Partes do exercício
1/ Responda às perguntas seguintes com base no texto sobre o livro de Catherwood.
(a) Em que ano foi publicado o original inglês do livro?
(b) De quem é a biografia oficial de Churchill a que o autor recorre principalmente?
(c) Onde estão guardados os Chartwell Papers?
2/ Retome o texto sobre o livro de Catherwood e prossiga-o a partir da última frase apresentada.

Excerto do documento

----------

Por sugestão de um amigo, li agora (quando a situação no Médio Oriente não cessa de agravar-se), o livro de Christopher Catherwood, A Loucura de Churchill - Como Winston Churchill Moldou o Moderno Iraque e o Médio Oriente (2008), tradução portuguesa do original inglês publicado em 2004, na sequência da invasão do Iraque, Churchill's Folly - How Winston Churchill Created Modern Iraq. No meio da interminável bibliografia sobre o Médio Oriente, publicada nas últimas décadas mas nomedamente depois da invasão de 2003, este título passara-me despercebido.
Trata-se de uma obra curiosa, ainda que não excessivamente rigorosa e por vezes repetitiva. Todavia, o autor consegue dar-nos a imagem do que foi a criação do Estado do Iraque no território da antiga Mesopotâmia e o papel desempenhado por Winston Churchill na solução que (e não se pode abstrair do conjunto da Palestina, Síria, Líbano, Jordânia e Arábia Saudita) viria a revelar-se mais tarde um oceano de problemas e, um século depois, uma verdadeira tragédia.
Insiste Catherwood em focar o papel de Churchill na constituição do Iraque e na colocação no trono do emir Faisal, mas ele mesmo reconhece ser impossível dissociar o plano ocidental, sobretudo anglo-francês, para moldar segundo os interesses das potências vencedoras da Primeira Guerra Mundial, o mapa do Médio Oriente. Recorre principalmente o autor à volumosa biografia oficial de Churchill, por Martin Gilbert e aos arquivos consultados, nomeadamente os Chartwell Papers, guardados nos arquivos do Churchill College, em Cambridge. O livro é abundante de citações, todas devidamente identificadas nas notas finais, e é em grande parte a partir dessas citações que Catherwood elabora a sua narrativa.

----------

Material

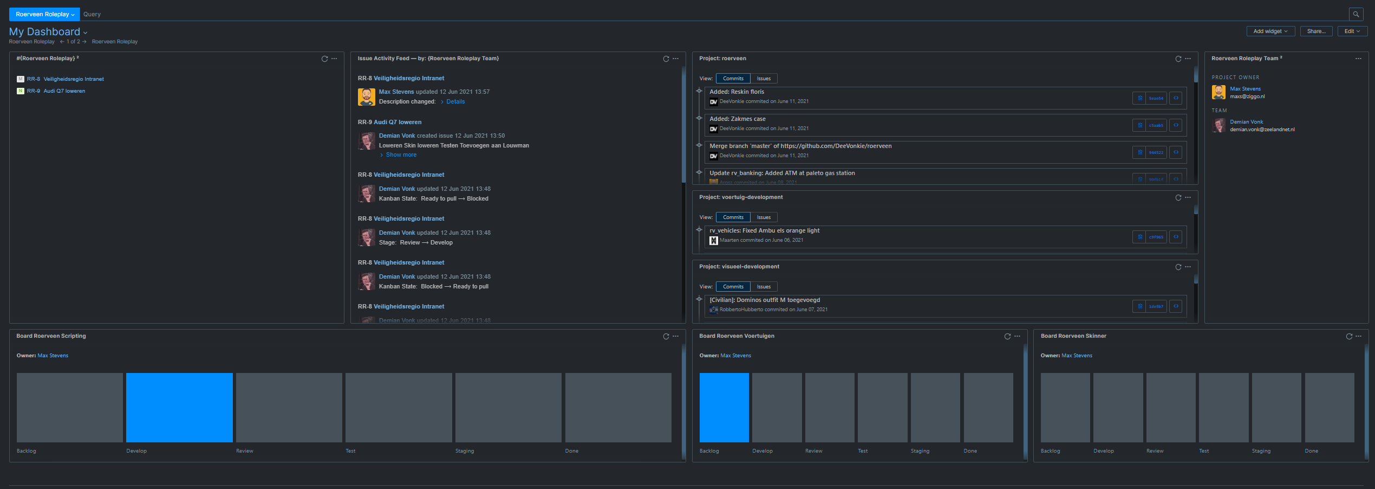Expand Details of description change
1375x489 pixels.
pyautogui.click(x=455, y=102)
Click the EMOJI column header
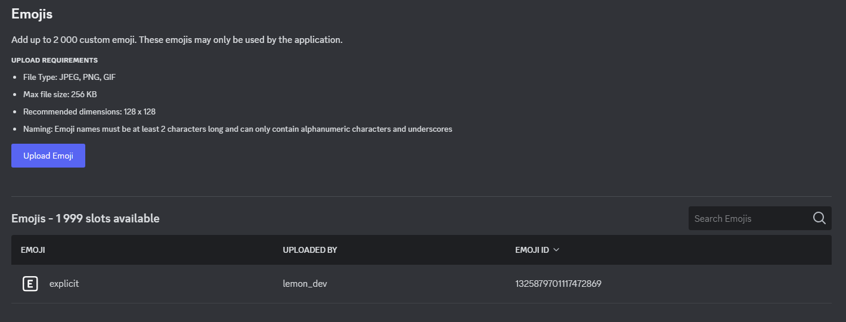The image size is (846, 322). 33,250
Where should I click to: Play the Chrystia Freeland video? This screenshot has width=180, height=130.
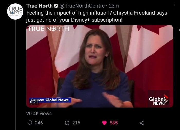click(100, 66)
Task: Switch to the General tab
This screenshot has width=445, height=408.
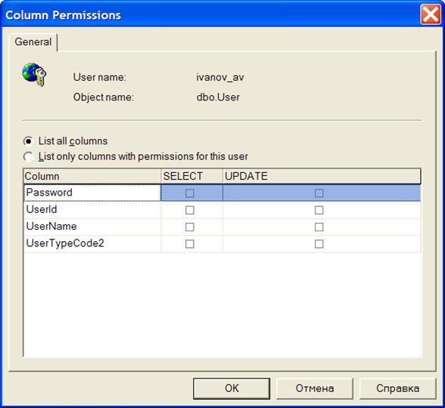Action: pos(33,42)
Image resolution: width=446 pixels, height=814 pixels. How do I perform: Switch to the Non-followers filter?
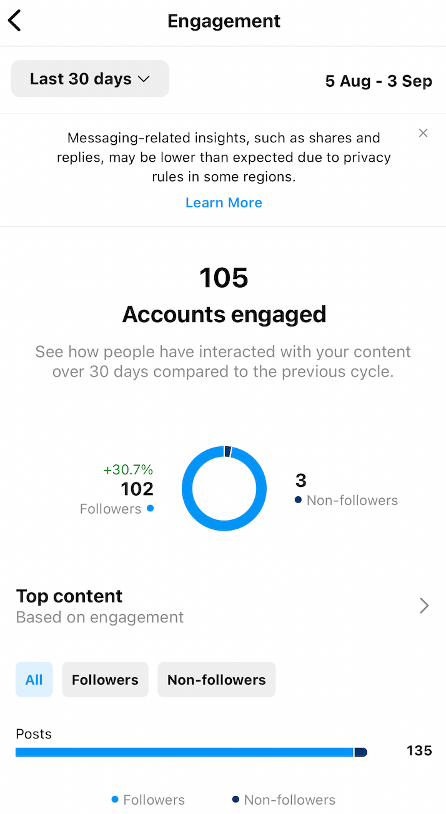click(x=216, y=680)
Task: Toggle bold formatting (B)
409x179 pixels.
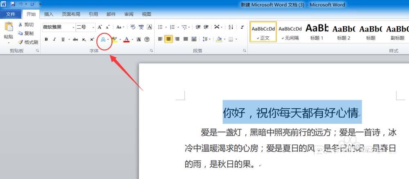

----------

Conjunto de respostas
1/
(a) Em 2004.
(b) De Martin Gilbert.
(c) Nos arquivos do Churchill College, em Cambridge.

2/
Alguns aspectos são especialmente enfatizados, tais como a eterna preocupação de Churchill com as despesas e a vontade de reduzi-las mesmo quando isso fazia perigar os objectivos globais do Governo de Sua Majestade, e o seu pavor perante o perigo bolchevique, o que não o impediu de se aliar à União Soviética na Segunda Guerra Mundial. Aliás, Churchill mudou de opiniões sempre que tal lhe convinha, como igualmente de partido, tendo começado por ser um liberal radical e acabando num conservador convicto, e foi também uma personalidade bastante imprevisível em muitas acções, actuando por vezes precipitadamente, como na sua insistência no ataque aos turcos no fim do Império Otomano, que se saldou no desastre de Gallipoli, que o remeteu a um limbo político, donde só conseguiu sair, e vir depois a triunfar, devido à mão que lhe estendeu Lloyd George. Por isso, preconizou depois, contra George que era ferozmente pró-grego, uma política de desanuviamento e entendimento em relação a Atatürk, e igualmente em outras circunstâncias, tendo também aqui mudado radicalmente de ideias, nos anos 30 do século passado, altura em que, contrariamente à atitude conciliatória de Neville Chamberlain, se opôs frontalmente a Adolf Hitler.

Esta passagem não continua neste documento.